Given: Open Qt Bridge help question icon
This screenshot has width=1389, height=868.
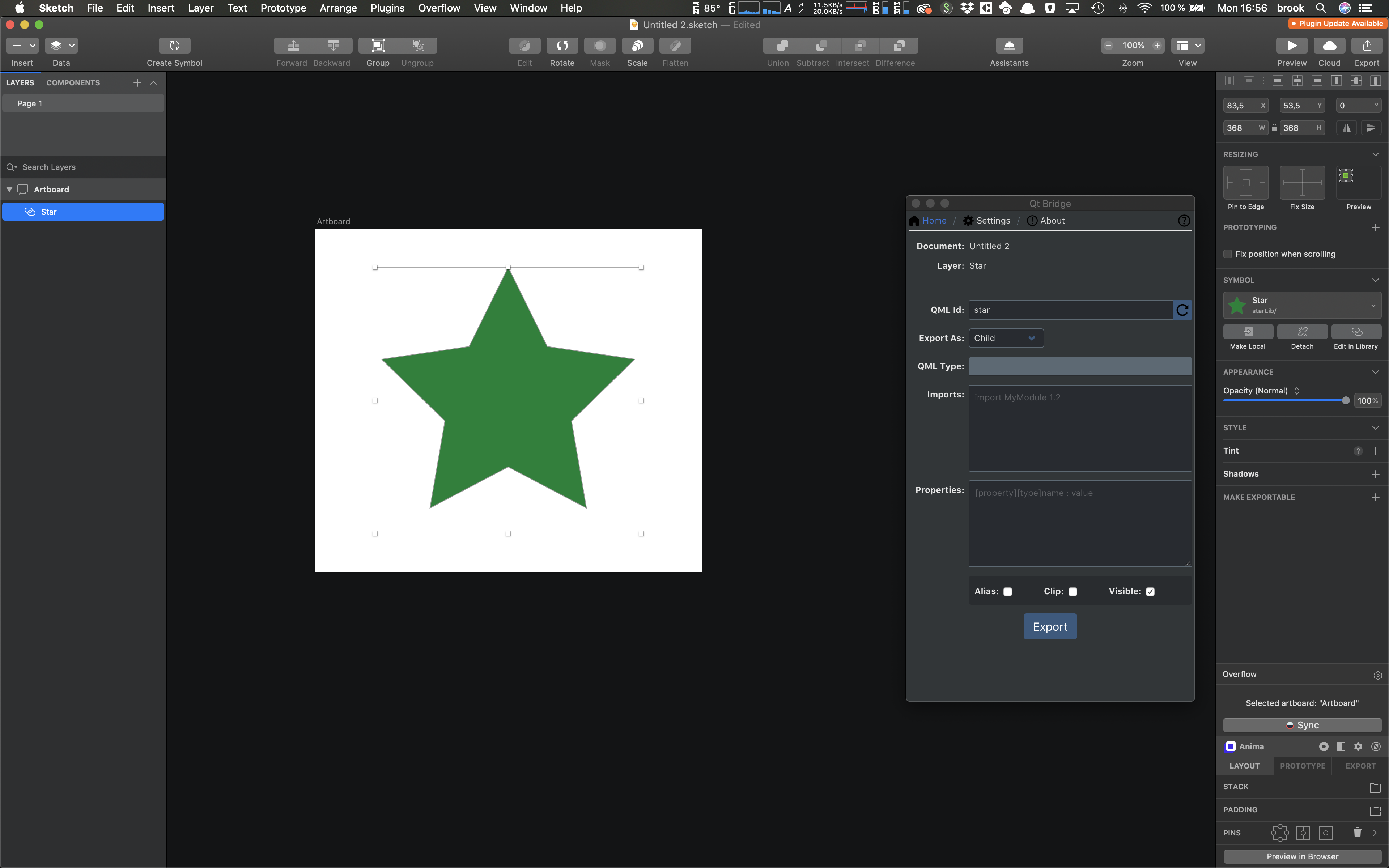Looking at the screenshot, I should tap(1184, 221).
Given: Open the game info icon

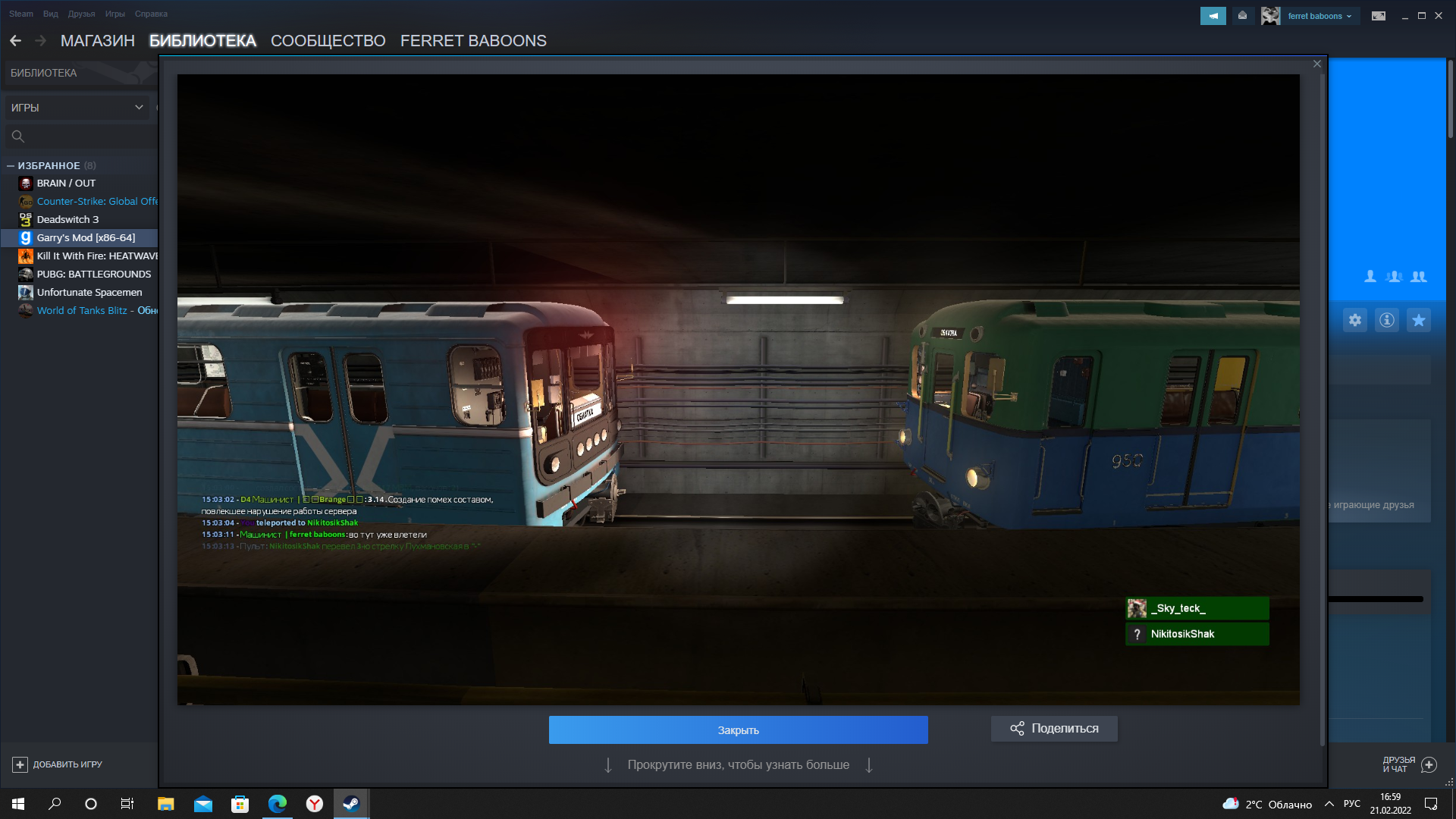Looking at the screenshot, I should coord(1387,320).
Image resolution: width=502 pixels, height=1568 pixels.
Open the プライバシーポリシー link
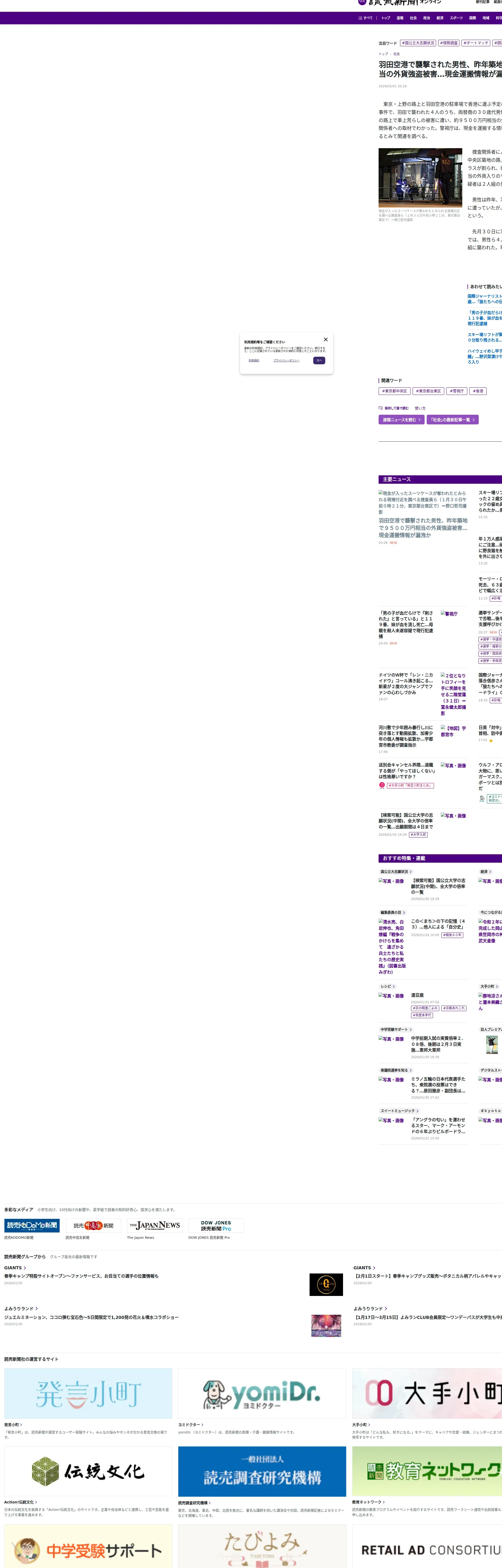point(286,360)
• • •
Exercise description = Set down the entries above exactly, and keep every picture out of your copy.

Solution to the problem =
Given: Open Qt Bridge help question icon
This screenshot has width=1389, height=868.
Looking at the screenshot, I should tap(1184, 221).
Given: Open the game info icon

Looking at the screenshot, I should coord(1387,320).
Image resolution: width=502 pixels, height=1568 pixels.
Open the プライバシーポリシー link
point(286,360)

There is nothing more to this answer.